一公の将棋雑記

将棋に関する雑記です。

金曜サロン・大庭美樹女流初段⑨・珍形

2010-05-12 01:30:21 | LPSA金曜サロン
3月12日のLPSA金曜サロン、昼は大庭美樹女流初段、夜は松尾香織女流初段の担当だった。きょうは大庭女流初段との将棋を振り返る。
以前も記したが、天河戦の主催者であるル・パルク社が、3月から駒込サロンの協賛になり、この日は指導対局コーナーのうしろに、大きなポスターが貼られた。これで指導女流棋士の待遇が少しでも良くなればうれしい。
私の先手で☗2六歩☖3四歩☗7六歩。ここでいつもの大庭女流初段なら☖4四歩か☖4二飛というところだが、本局は☖3二金。以下☗4八銀☖8四歩と進み、ふたりの将棋では珍しい、相居飛車の将棋となった。
10手目に角を交換され、私は端にスキありと見て、23手目☗1五歩と仕掛ける。しかし☗1三歩と垂らした手に対し、当然ながらじっと☖2四銀と上がられては、存外うまくいかなかった。
私は☗5五角から☗6四角と1歩を掠め取ったが、☖5二金とじっと受けられ、☗4六角と引くくらいしかないようでは、苦戦を認めざるを得ない。

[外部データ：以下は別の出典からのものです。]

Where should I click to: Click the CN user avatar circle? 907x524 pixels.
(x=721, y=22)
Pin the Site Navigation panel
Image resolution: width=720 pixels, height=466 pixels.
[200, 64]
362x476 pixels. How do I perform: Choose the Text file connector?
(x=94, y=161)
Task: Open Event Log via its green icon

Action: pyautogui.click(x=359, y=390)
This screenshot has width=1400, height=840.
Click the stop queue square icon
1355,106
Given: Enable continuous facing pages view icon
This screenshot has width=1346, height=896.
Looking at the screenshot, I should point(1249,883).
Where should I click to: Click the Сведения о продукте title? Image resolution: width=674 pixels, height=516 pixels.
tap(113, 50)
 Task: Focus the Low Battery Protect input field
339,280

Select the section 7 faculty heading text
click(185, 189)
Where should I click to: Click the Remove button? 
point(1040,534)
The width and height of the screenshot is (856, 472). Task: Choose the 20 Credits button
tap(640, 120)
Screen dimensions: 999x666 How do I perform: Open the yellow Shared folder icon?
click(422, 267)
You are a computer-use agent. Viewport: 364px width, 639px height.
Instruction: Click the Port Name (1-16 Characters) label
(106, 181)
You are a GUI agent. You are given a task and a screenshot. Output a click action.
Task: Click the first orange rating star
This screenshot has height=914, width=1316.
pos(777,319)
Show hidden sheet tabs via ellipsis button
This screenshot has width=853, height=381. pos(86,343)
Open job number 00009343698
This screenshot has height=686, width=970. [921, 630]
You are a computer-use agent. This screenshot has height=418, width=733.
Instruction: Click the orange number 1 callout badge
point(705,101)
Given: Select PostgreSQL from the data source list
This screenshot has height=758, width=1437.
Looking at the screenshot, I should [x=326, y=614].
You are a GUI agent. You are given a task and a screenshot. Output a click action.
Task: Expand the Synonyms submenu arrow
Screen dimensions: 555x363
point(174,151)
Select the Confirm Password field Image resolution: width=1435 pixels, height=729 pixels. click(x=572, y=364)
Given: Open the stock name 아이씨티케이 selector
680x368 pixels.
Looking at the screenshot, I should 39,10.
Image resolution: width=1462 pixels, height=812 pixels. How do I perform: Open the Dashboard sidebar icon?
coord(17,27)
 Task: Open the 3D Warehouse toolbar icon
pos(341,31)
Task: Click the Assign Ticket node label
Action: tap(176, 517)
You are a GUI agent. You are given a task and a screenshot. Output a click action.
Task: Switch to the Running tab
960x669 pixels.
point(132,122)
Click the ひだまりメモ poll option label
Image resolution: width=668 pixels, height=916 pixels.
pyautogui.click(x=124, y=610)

この局面の符号を記す。

上手・大庭女流初段:1一香、1五歩、2三歩、2四銀、3二金、3三桂、3四歩、4三歩、5一王、5二金、5三歩、7二銀、7三歩、8一桂、8二飛、8四歩、9一香、9三歩 持駒:角、歩
下手・一公:1三歩、1九香、2八飛、2九桂、3七歩、4六角、4七歩、4八銀、4九金、5七歩、5九玉、6七歩、7六歩、7七銀、7八金、8七歩、8九桂、9七歩、9九香 持駒:歩

ここで大庭女流初段は☖1三香と歩を払ったのだが、これが疑問手だった。すかさず☗1四歩と打ち捨て、☖同香に☗2四角切りが利いた。☖同歩☗同飛となっては下手がおもしろくなった。
ここで☖2三角はさすがに打てないだろうとフンだが、果たして上手は☖4二金右。私は☗1四飛と香を取り、ここで優勢になったと思った。
では戻って、☖1三香での正着はなんだったか。当時は☖1三銀がイヤだったが、これは☗1五香☖1四歩☗同香☖同銀☗1二歩☖同香☗1三歩☖2五香☗1八飛で、下手も十分戦えると思う。ではじっと☖3五歩とでも伸ばしておくか。
本譜は以下激戦になったが、何とか私が幸いした。
終了図を見ると、双方玉が1手も動かぬ珍形だった。「双方玉の動きなしの終了図」で私の記憶にあるのは、1990(平成2)年12月8日に新潟市で行われた第11回JT杯将棋日本シリーズ決勝・谷川浩司竜王対中原誠名人(88手で谷川竜王の勝ち)と、2007(平成19)年3月14日に行われた第33期女流名人位戦第4局・矢内理絵子女流名人対中井広恵女流六段(71手で矢内女流名人の勝ち)くらいで、本局はひじょうに珍しいと思う。